» Things to do:
1) Answer these questions using the page on Class 8 sound numericals.
(a) In what unit is frequency measured?
(b) How does the page define the time period?
(c) In the tuning fork example, how many times per second does a fork with a frequency of 512 Hz vibrate?
2) Carry the page on Class 8 sound numericals forward from its final sentence.

» Document section:

══════

# Sound Class 8 Numerical

Last updated on November 3rd, 2023 at 11:22 am

In this post, we will solve **Numerical problems based on the Sound chapter of class 8 science**. Here, first, we will go through the required *formulas* & other related equations, and then attempt the numerical questions. Solution & answer is given for all the numerical questions.

**Related Post**: **Light class 8 numerical solved**

**Formulas Used**

Frequency = 1 / Time Period

f = 1/TTime Period = 1/frequency

T = 1/fDistance traveled by a sound wave = speed of sound x time duration

Frequency = number of oscillations per second

Time period = time required for a single oscillation

The frequency is measured in Hertz. If one cycle is completed in one second, the frequency is said to be 1 Hz. For example, say, a tuning fork has a frequency of 512 Hz. It means that the fork vibrates 512 times per second. These vibrations will set 512 cycles of compression and rarefaction in the air, per second. Thus, the sound generated by the fork will have a frequency of 512 Hz.

**Sound Class 8 Numerical Questions and Answers** [solved]

Example 1.An object is vibrating at 50 hertz. What is its time period?

══════

» Supplied information:

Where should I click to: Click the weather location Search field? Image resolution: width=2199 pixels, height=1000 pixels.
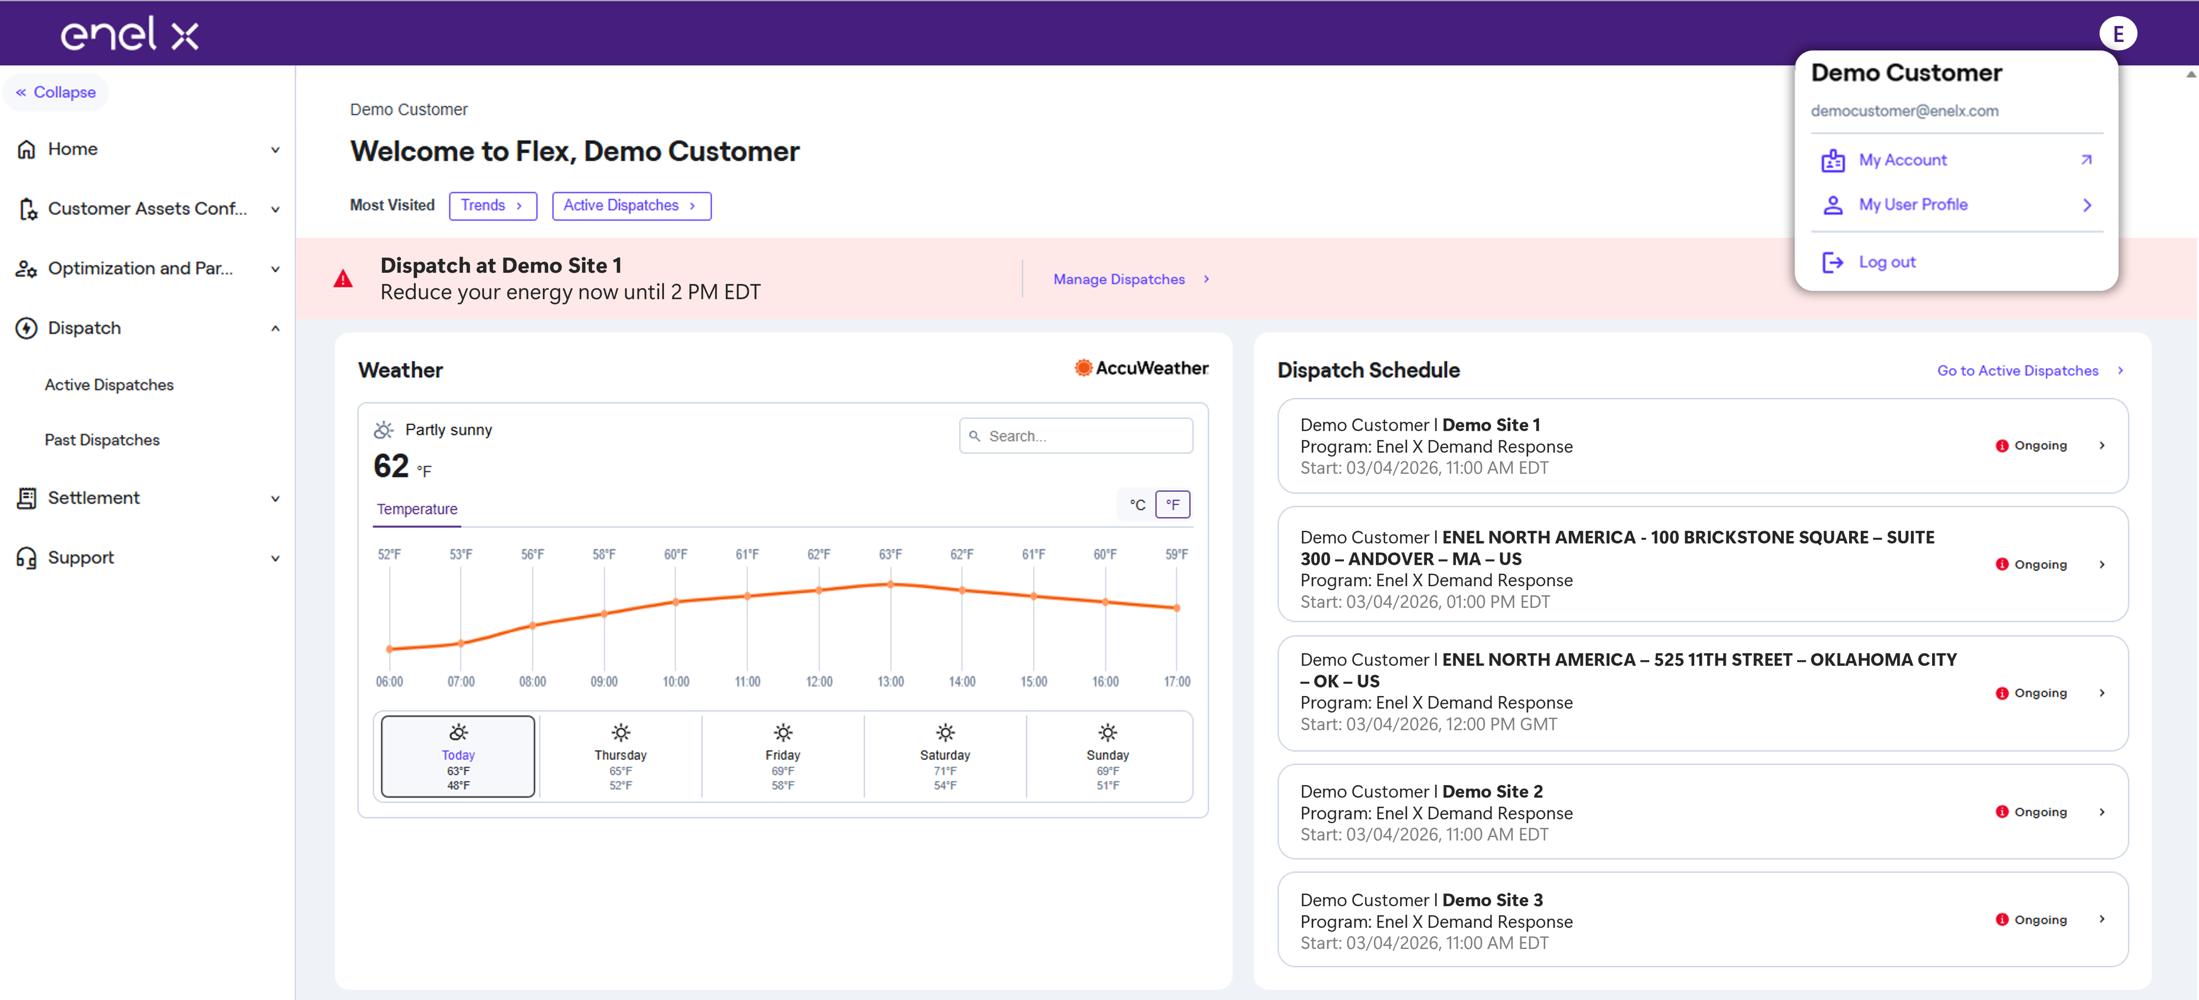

══════

» Written responses:
1)
(a) Hertz.
(b) The time required for a single oscillation.
(c) 512 times per second.

2)
**Solution:**

If an object is vibrating at 50 hertz

50 = 1/T

=> T = 1/50 = 0.02 sec

Its time period will be 0.02 sec.

Example 2.1 hertz is equal to how many vibrations per minute?

**Solution:**

1 Hz= 1 vibration/second

1 minute=60 seconds,

hence 1 hertz = 60 vibrations /minute

Example 3: Lightning can be seen the moment it occurs. Paheli observes lightning in her area. She hears the sound 5 s after she observed lightning. How far is she from the place where lightning occurs? (speed of sound =330 m/s).

**Solution**

Distance=330 m/s x 5s

=1650 m

Example4: A simple pendulum makes 10 oscillations in 20 seconds. What is the time period and frequency of its oscillation?

**Solution**

Time period = time required for one oscillation =20/10 s = 2 s

frequency = 1/Time Period = 1/2 = 0.5 oscillations/sec = 0.5 Hz

**Sound Numerical (Extra questions)**

5 ] If the frequency of a tuning fork is 512 Hz, then how many times it vibrates in 5 seconds?

**Solution**:

Frequency = 512 Hz.

This means the tuning fork vibrates 512 times in 1 second.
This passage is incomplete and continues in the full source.